(sr)/ textual analisis – Ecofeminist Natures. Race, Gender, Feminist Theory and Political Action

I am very interested in the emergence of different theories related to environmentalism and ecology to help the fashion industry develop into a more sustainable future.
What is ecofeminism? Is it a movement which promotes patriarchal stereotypes of nurturing Earth Mothers? Is it a movement only for white women? Is it the best hope for addressing global environmental problems? Ecofeminist theories are influential in several disciplines with a focus on “applied” scholarship, such as development studies and natural resource sciences. Feminist artist creating environmental art are reading ecofeminist theories. And young women, who frequents are deeply concerned about environmental questions, are often introduced to feminist arguments through exposure to ecofeminist theory.

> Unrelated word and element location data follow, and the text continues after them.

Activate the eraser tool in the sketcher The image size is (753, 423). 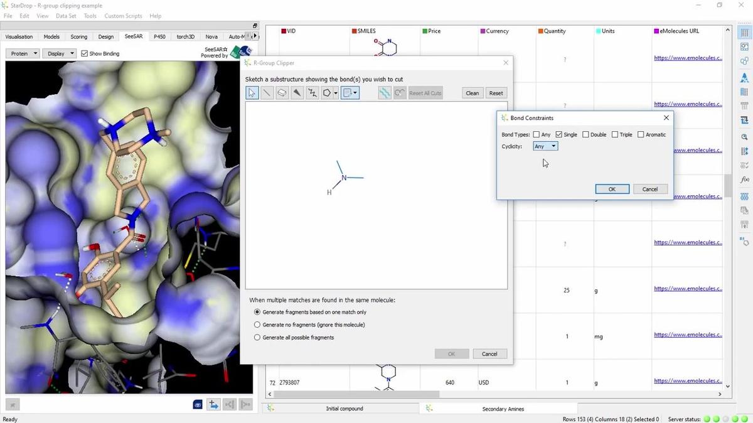pos(282,92)
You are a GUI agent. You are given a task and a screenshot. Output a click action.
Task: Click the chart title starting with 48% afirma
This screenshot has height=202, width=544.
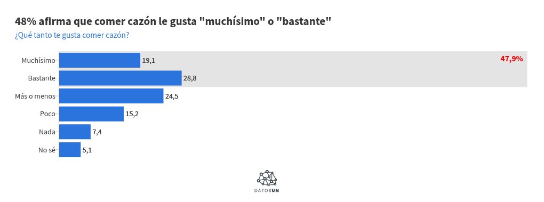pyautogui.click(x=173, y=21)
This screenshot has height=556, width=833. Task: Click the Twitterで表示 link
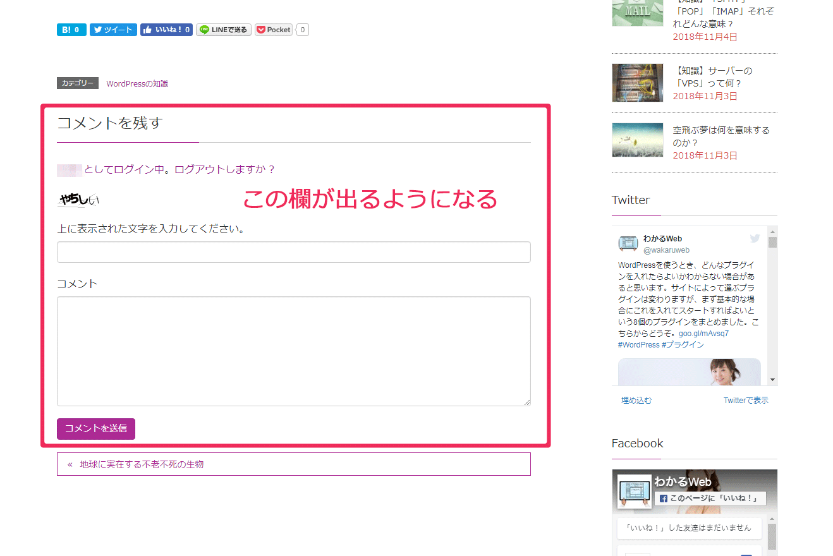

Ecofeminism is a movement that makes connections between environmentalism and Feminisms; more precisely, it articulates the theory that the ideologies that authorize injustices based on gender, race, and class are related to the ideologies that sanction the exploitation and degradation of the environment.
Ecofeminism has roots in both feminism and environmentalism. Environmentalism is one of the most popular and significant locations for radical politics today; it attracts people because of the seemingly apocalyptic nature of our ecological crises and the many ways in which environmental problems affect people’s daily lives, as well as the sense of its global relevance. As a feminist movement, ecofeminism reworks as a political status for women so as to include the effects on the environment of feminizing nature.
The Ecofeminist Perspectives: Culture, Nature, Theory Conference in March 1987 was an embodiment of the sharp conflict between theorists of ecofeminism and deep ecology that had proceeded the conference and continued after it, as well as of the conflicts over sexism within radical environmentalist groups inspired by deep ecology. Deep ecology is a radical environmentalist philosophy formulated primarily by Arne Naess, Bill Devall, George Sessions, and Warwick Fox. Its central point is that environmental problems stem from anthropocentricity, a human-centred ideological position. Thus, environmental problems can only be solved by takin a biocentric or ecocentric approach, one that puts the needs of nature first, or at least on a parallel with human needs. Though deep ecology has had an abiding influence on a number of activist-oriented movements, it remains primarily an intellectual movement.
Deep ecology’s desire to rid society of the need for the “domination and control of nature” would seem to ally it with ecofeminist concerns, but, as Jim Cheney argues, “deep ecological attempts to overcome human (really masculine) alienation from nature fail In the end because they are unable to overcome a masculine sense of self and the kinds of ethical theory that go along with this sense of self”. The “oceanic feeling of fusion” with nature promoted by deep ecologists is just the flip side of a dualism that allows only two choices in out relationship with nature (and with other human beings): “either we ‘respond to nature as part of ourselves’ or we treat it ‘as a stranger or alien available for exploitation’… We have either atomistically defined selfs who are strangers to one another or one gigantic self”.